■ DIRECTIONS FOR THIS TASK:
Copy exactly the stretch of lines from the one holding "Open Privacy & security settings" through the last line of the data below, inclusive. Leave out pictures.

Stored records

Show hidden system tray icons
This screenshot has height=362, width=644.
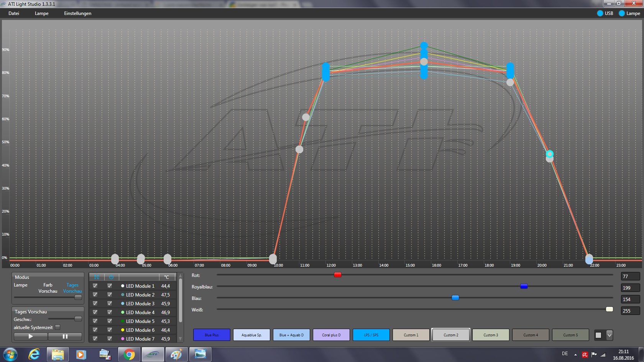pos(575,355)
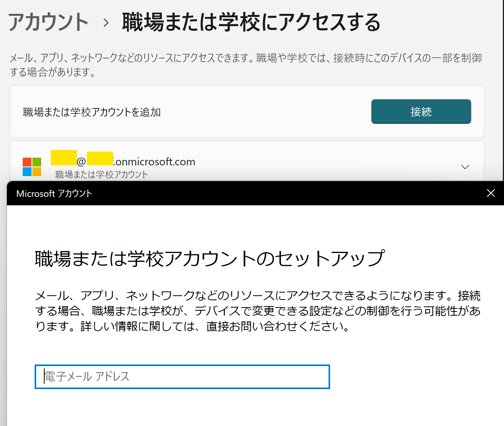Screen dimensions: 504x426
Task: Click empty space in the add-account card
Action: [265, 112]
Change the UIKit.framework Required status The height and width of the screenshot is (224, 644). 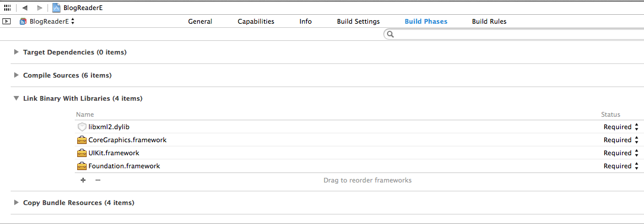click(x=621, y=153)
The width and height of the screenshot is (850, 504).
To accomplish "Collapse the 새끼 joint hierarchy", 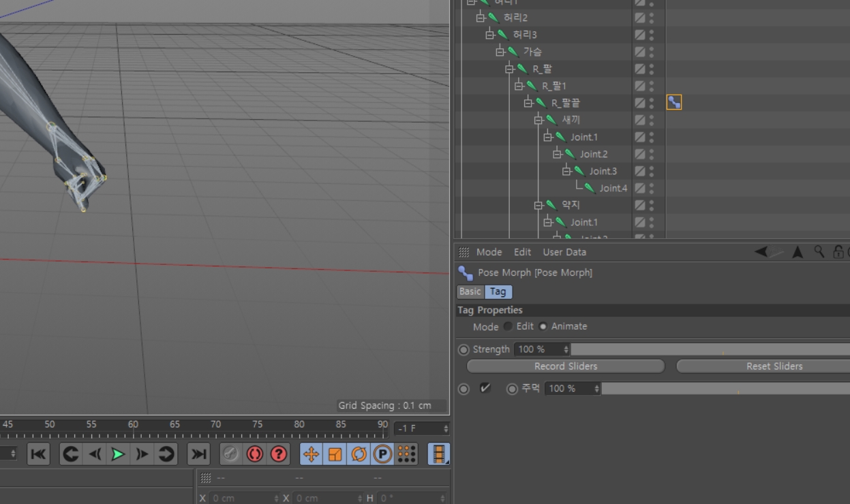I will [x=538, y=120].
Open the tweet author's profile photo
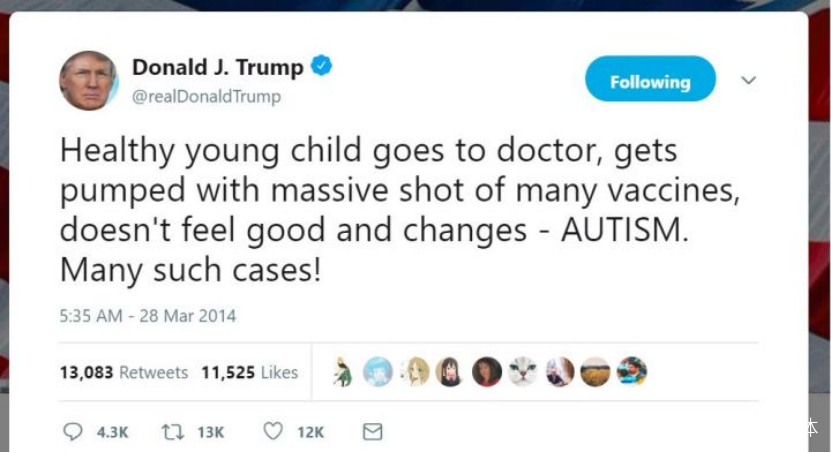 [89, 81]
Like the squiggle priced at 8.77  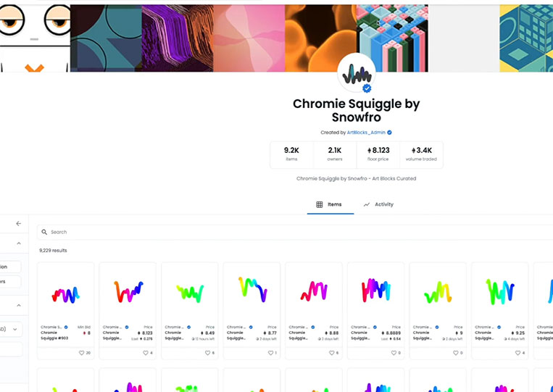point(270,353)
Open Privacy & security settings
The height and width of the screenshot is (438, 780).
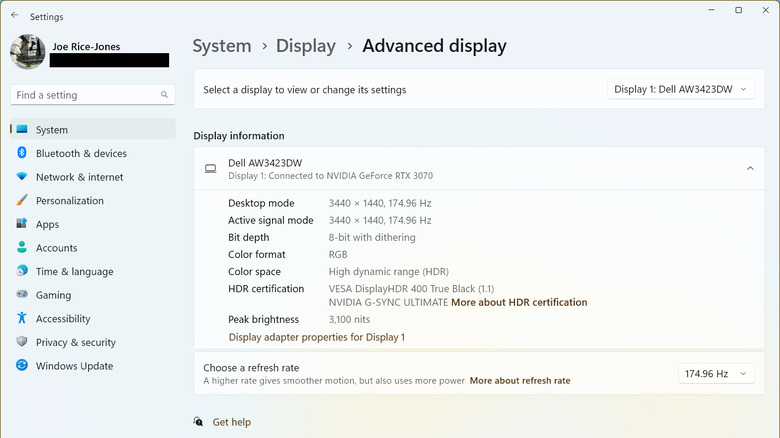tap(75, 342)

■ SOLUTION FOR THIS EXERCISE:
Open Privacy & security settings
The height and width of the screenshot is (438, 780).
tap(75, 342)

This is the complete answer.